» Prompt
Down to the last line of the listing, starting at the one with "Click into the Filter text field", retype each line exactly. Do not copy the pictures.

+---+

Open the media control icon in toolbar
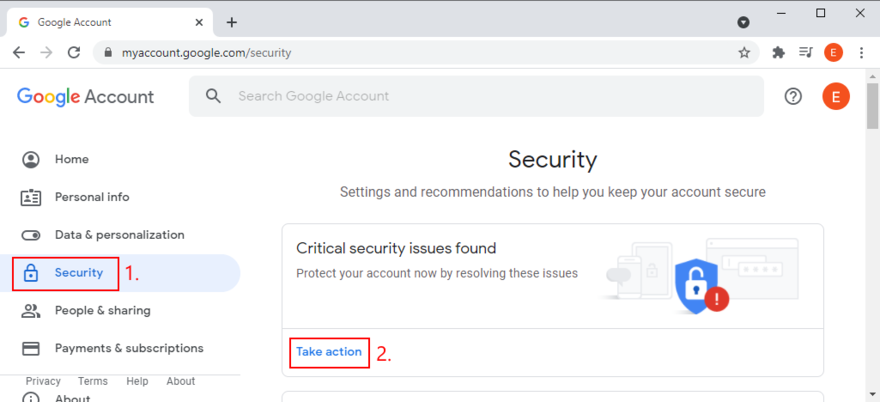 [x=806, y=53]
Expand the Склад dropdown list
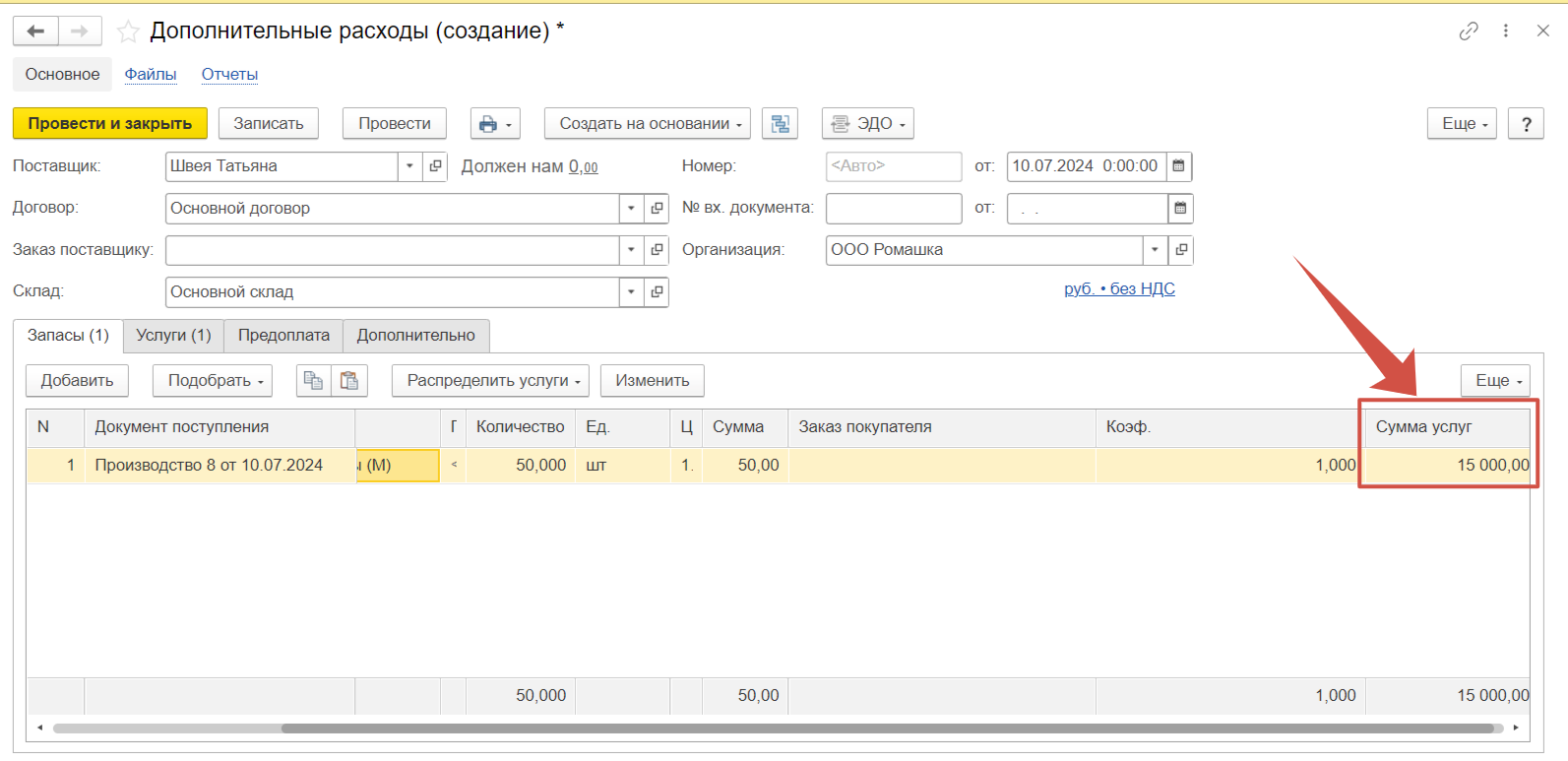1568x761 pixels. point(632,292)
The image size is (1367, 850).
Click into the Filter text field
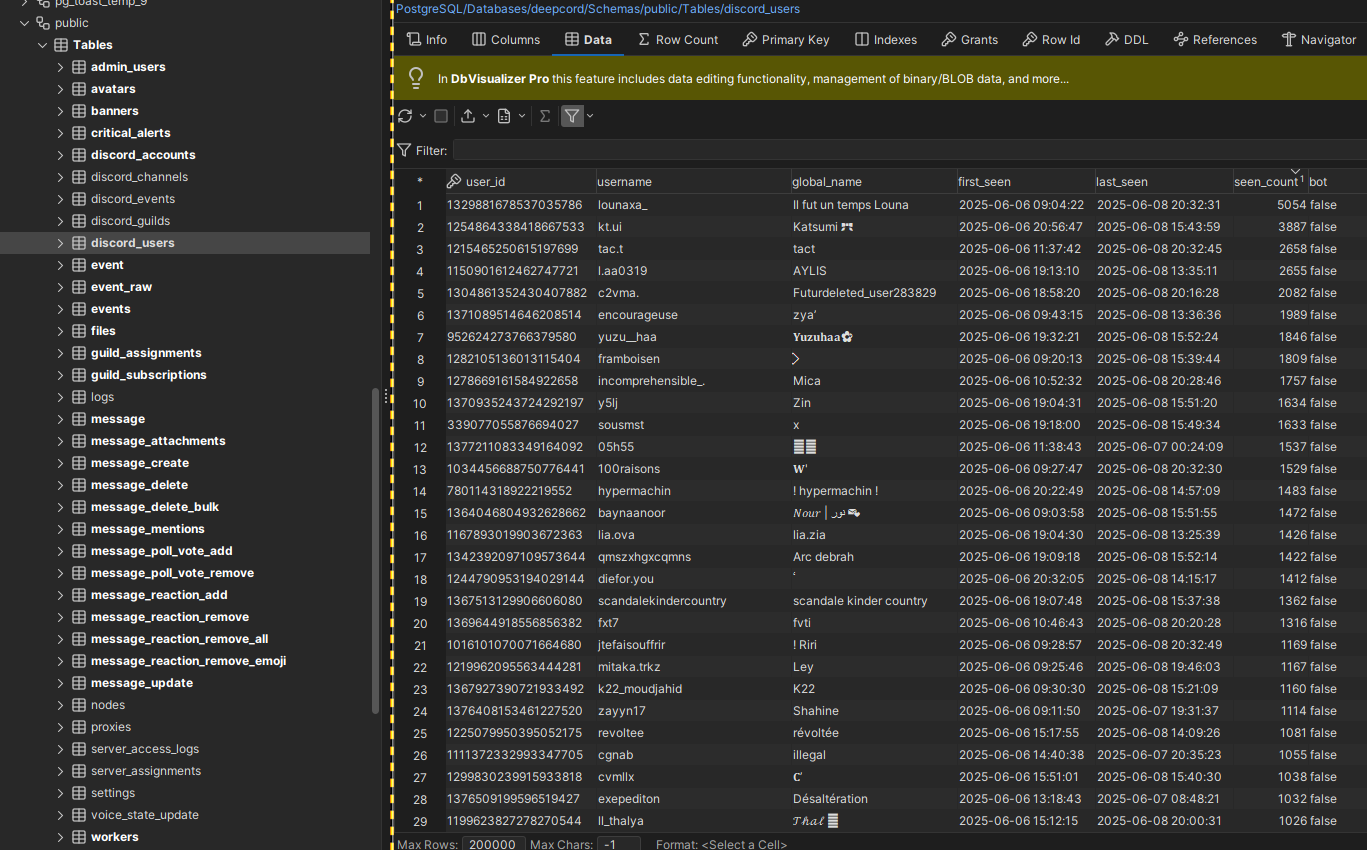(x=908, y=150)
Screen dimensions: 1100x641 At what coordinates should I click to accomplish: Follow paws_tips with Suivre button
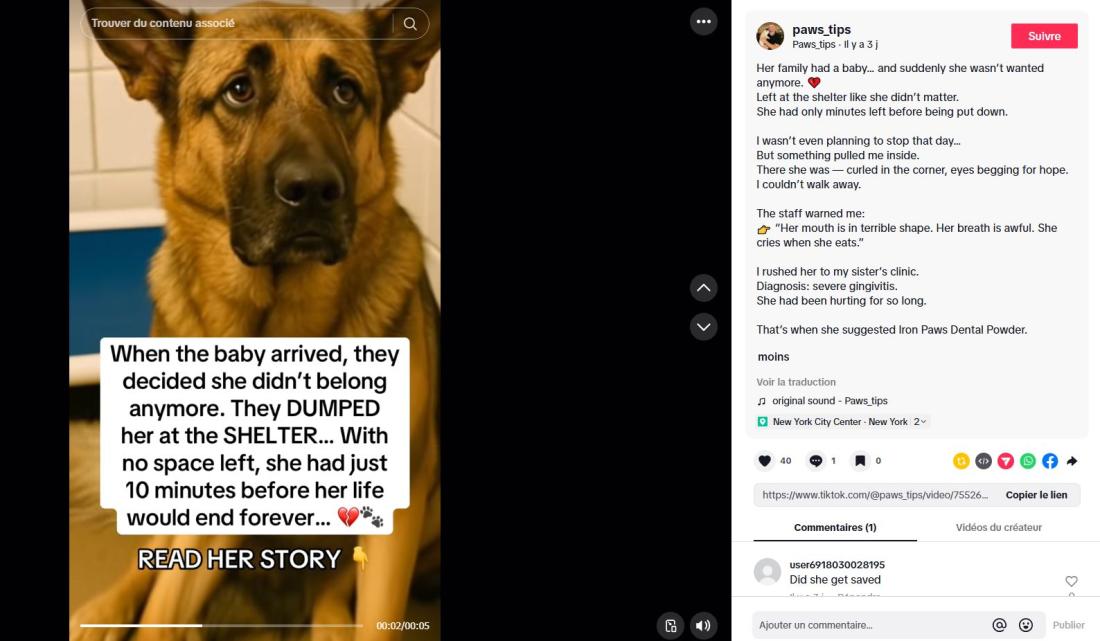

+---+

» Solution below
Click into the Filter text field
(x=908, y=150)
Screen dimensions: 1100x641 At what coordinates should I click to accomplish: Follow paws_tips with Suivre button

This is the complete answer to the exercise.